Y oí a un bueno que decía “oraré por ti, le pediré al Señor que te ayude”; pero no hizo nada más, no detuvo su camino para ayudar a ese a quien “en oración” suele llamar prójimo, no se quitó el pan de la boca para dárselo al hambriento, no ayudó a aquel cuyo lomo se encorvaba a causa del peso de su carga. El bueno se alejó sonriente y se dijo a sí mismo “no hay nada más poderoso que la oración”. Y fue ese, entonces, su mejor regalo.
Un bueno me dijo “no seas arrogante, el orgullo no agrada al Señor” y vi que ese bueno, de cuya propia humildad se vanagloriaba, solía decir al necesitado “cuenta conmigo para lo que sea, si necesitas algo llámame”, a pesar de que la necesidad de su prójimo era más evidente que la lepra que solía cuidar la Madre Teresa de Calcuta. El bueno se alejaba pensando que “cualquier cosa” lo llamarían, si alguien lo necesitaba, le pediría el favor. Incluso, en su amplia concepción de la bondad, no entendía por qué la gente era tan orgullosa que no pedía ayuda cuando la necesitaba. Así, el bueno pensó que ya hacía lo que agradaba al Señor.
De la nada, y así como del todo, los buenos me decían que debo perdonar, así como espero que el Señor perdone mis pecados. Los buenos trataron de convencerme de entregarle mis cargas a Dios y muchos de ellos trataron de compararse conmigo para luego decir “… pero cuando conocí al Señor”.

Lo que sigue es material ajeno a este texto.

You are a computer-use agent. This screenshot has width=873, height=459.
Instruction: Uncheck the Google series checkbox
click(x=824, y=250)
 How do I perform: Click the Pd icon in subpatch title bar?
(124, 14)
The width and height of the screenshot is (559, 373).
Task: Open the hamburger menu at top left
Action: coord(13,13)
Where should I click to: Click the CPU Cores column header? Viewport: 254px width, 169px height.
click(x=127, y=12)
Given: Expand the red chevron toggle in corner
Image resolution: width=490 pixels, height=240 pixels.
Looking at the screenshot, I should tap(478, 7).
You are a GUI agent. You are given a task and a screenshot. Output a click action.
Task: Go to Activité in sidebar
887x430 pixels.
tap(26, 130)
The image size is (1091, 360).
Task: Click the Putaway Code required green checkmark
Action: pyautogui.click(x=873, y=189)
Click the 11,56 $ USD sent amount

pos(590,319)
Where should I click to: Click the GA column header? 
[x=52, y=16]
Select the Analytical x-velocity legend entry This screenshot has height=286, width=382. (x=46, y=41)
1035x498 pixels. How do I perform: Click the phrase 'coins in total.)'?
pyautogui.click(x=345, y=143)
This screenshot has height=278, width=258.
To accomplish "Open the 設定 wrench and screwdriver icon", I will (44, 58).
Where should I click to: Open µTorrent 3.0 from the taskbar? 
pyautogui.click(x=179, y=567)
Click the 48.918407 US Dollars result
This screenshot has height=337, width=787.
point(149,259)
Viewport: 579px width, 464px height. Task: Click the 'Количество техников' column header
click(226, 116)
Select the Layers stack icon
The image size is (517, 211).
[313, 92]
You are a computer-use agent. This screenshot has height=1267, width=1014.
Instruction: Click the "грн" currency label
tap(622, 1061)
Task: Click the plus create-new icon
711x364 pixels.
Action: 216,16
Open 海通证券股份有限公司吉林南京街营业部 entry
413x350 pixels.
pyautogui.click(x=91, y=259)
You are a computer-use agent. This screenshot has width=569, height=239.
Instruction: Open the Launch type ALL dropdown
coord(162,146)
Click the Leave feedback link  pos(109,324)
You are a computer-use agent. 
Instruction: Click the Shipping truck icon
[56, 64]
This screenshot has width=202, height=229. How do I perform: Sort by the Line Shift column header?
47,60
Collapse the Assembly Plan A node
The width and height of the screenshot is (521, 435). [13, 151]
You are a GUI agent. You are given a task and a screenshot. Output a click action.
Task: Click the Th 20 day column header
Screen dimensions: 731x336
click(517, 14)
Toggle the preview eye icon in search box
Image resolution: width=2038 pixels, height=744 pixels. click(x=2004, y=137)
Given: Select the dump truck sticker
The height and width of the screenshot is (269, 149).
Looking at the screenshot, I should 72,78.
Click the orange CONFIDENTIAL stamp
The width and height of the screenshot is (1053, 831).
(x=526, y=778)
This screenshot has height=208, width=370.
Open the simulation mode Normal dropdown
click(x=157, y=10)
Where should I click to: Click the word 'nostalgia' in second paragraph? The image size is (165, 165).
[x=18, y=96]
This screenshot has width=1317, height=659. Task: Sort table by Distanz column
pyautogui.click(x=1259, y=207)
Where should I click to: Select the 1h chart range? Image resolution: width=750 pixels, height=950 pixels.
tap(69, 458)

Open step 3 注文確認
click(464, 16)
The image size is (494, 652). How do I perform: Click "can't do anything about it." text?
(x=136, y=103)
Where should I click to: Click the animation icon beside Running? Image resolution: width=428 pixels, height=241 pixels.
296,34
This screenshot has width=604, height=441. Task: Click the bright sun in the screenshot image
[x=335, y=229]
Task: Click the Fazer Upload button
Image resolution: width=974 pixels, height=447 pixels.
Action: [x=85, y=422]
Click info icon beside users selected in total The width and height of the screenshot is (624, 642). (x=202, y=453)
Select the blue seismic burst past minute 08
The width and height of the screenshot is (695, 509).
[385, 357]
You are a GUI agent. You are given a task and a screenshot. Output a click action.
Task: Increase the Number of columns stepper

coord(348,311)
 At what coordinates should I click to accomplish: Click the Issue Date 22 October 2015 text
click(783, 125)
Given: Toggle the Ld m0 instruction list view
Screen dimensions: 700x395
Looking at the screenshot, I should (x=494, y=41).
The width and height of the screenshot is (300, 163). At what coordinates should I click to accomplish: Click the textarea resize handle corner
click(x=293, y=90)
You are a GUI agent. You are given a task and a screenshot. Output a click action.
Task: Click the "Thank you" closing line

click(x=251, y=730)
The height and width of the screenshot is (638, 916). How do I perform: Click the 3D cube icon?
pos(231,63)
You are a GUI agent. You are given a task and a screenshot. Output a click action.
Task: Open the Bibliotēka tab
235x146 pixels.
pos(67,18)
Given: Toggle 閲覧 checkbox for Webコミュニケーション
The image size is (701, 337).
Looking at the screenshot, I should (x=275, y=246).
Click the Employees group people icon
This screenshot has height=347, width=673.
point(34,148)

Así supe que soy mala, que no podré agradarle al Señor y que en realidad no lo conozco. Claro está que ese Señor del que hablan los buenos no me agrada, no podríamos agradarnos porque es un señor que espera que Yo agache la cabeza y me rinda a sus pies, cosa que no tengo en mi agenda. Parece que ese señor al que rinden culto los buenos es un tipo de rituales, no de resultados. Yo soy eficiente, hago la mayor cantidad posible de bien asociada al menor costo emocional para mí. Yo no perdono ni olvido, me alegro cuando alguien que me hirió sufre, soy orgullosa y arrogante, peleo hasta con el mismísimo Dios y si he de defender mi punto de vista lo defiendo con argumentos; sin embargo, matemáticamente hablando, la sumatoria de bienestar efectivo que he cosechado en mi camino es mayor a la de los buenos. Si veo que puedo ayudar a alguien, aunque a ese alguien no lo considere mi prójimo, lo ayudaré sin esperar que palabra alguna salga de su boca. Al final, a ese alguien no le importa si mi motivación es agradar al Señor o es el más simple, puro y cristalino orgullo terrenal.
Soy mejor que el promedio, mucho mejor, y no porque Yo le agrade al Señor o trate de agradarle a él. Soy mejor porque aun siendo desagradable a los ojos de ese señor soy capaz de generar bienestar y, cuando ese alguien que no es mi prójimo –o que podría serlo- resuelve un problema puntual, suele decir “gracias a Dios”. Y así, entonces, creo en ese Dios que me quiere como soy, en un Dios que no pretende verme convertida en un cordero porque sabe que aquel con espíritu de león nunca podrá ser domesticado.